Overview
Electron is a two-stage, partially reusable small launch vehicle designed and built by Rocket Lab, a US-headquartered company founded by New Zealander Peter Beck. First flown in 2017, Electron is purpose-built for the small satellite market — offering dedicated launches to precise orbits on a customer's schedule, rather than requiring small-sat operators to ride-share on larger rockets and accept whatever orbit the primary payload dictates.
Electron pioneered several innovations in launch vehicle design: it was the first orbital rocket to fly with an electric-pump-fed engine (the Rutherford), the first to use extensive 3D-printed components in its engine (including the combustion chamber, injectors and propellant valves), and one of the first small launchers to seriously pursue first-stage recovery and reuse.

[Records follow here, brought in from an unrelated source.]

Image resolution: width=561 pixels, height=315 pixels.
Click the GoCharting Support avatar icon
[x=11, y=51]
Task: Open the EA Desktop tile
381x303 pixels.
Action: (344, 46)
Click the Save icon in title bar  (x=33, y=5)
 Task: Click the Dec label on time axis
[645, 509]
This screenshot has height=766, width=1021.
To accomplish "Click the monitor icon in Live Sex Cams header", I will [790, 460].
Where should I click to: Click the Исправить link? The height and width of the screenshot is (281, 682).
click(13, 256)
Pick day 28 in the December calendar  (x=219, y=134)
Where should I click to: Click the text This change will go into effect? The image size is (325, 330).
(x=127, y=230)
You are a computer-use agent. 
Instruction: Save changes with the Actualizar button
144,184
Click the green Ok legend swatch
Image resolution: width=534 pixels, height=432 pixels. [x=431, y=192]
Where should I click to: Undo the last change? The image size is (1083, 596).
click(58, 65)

As of early 2026, Electron has completed over 55 flights from two launch complexes — Launch Complex 1 on the Māhia Peninsula, New Zealand, and Launch Complex 2 at Wallops Flight Facility, Virginia, USA. It is the second most frequently launched US rocket after Falcon 9 and the most prolific small-sat launcher in the world.
Specifications
| Parameter | Value |
|---|---|
| Height | 18 m (59 ft) |
| Diameter | 1.2 m (3.9 ft) |
| Liftoff mass | ~12,550 kg |
| First stage engines | 9 × Rutherford (sea-level) |
| Second stage engine | 1 × Rutherford Vacuum |
| Propellant | LOX / RP-1 (kerosene) |
| First stage thrust | ~224 kN |
| Payload to LEO (500 km) | ~300 kg |
| Payload to SSO (500 km) | ~200 kg |
| Fairing diameter | 1.2 m |
| Launch price | ~$7.5 million (publicly stated) |
The Rutherford Engine
Electron's Rutherford engine is a LOX/kerosene engine with a unique twist: instead of driving the turbopumps with hot gas tapped from the combustion process (as in most rocket engines), Rutherford uses electric motors powered by lithium-polymer batteries to drive the propellant pumps. This eliminates the complex, failure-prone gas generator cycle and simplifies the engine considerably. Each Rutherford produces about 25 kN of thrust (sea-level variant).
The engine's major components — combustion chamber, injector and propellant valves — are 3D-printed using electron beam melting, which allows rapid manufacturing and reduces production costs. Rocket Lab claims it can produce a complete Rutherford engine in about 24 hours, compared to weeks or months for traditionally manufactured engines of comparable complexity.
First-Stage Recovery
Rocket Lab has been developing first-stage reuse for Electron since 2019. Unlike SpaceX's propulsive landing approach, Electron's first stage uses aerodynamic deceleration: after stage separation, the booster deploys a drogue parachute followed by a main parachute to slow its descent. Early recovery attempts involved a helicopter catching the descending stage mid-air by its parachute lines, though Rocket Lab subsequently shifted to ocean splashdown recovery and marine retrieval.
Several boosters have been successfully recovered from the ocean and returned to the factory for inspection and refurbishment. The long-term goal is to reflew recovered boosters, which would reduce the cost of the first stage (estimated to be about 70–80% of the total vehicle cost) and increase launch cadence. As of early 2026, Rocket Lab has made significant progress toward operational reuse, with recovered stages undergoing testing and refurbishment.
Photon and Kick Stage
Electron can be equipped with Rocket Lab's Photon spacecraft platform or a simpler kick stage as a third stage, enabling missions beyond standard LEO/SSO orbits. Photon provides on-orbit manoeuvring capability, allowing precise orbit adjustments, lunar trajectories, and even interplanetary missions. The CAPSTONE mission to the Moon (launched June 2022) used an Electron/Photon combination to send a 25 kg CubeSat on a trajectory to lunar orbit — a remarkable demonstration for a small launch vehicle.
Neutron: The Next Step
Rocket Lab is developing Neutron, a medium-lift reusable rocket designed to carry up to 13,000 kg to LEO. Neutron is intended to compete directly with Falcon 9 for constellation deployment and medium-payload missions. It will use Rocket Lab's new Archimedes engine (LOX/methane, gas generator cycle) and feature first-stage propulsive landing similar to Falcon 9. Neutron's development, based at Rocket Lab's Wallops Island facility, represents the company's evolution from small-sat niche player to full-spectrum launch provider.
Who Uses Electron?
Electron's customer base spans government, military, commercial and academic sectors:
- US government — National Reconnaissance Office (NRO), Space Development Agency (SDA), DARPA and NASA missions.
- Commercial operators — Earth observation companies (BlackSky, Synspective, Planet Labs), IoT constellation providers, and technology demonstration payloads.
- International — payloads from the UK, Japan, South Korea, and various other nations seeking dedicated small-sat access.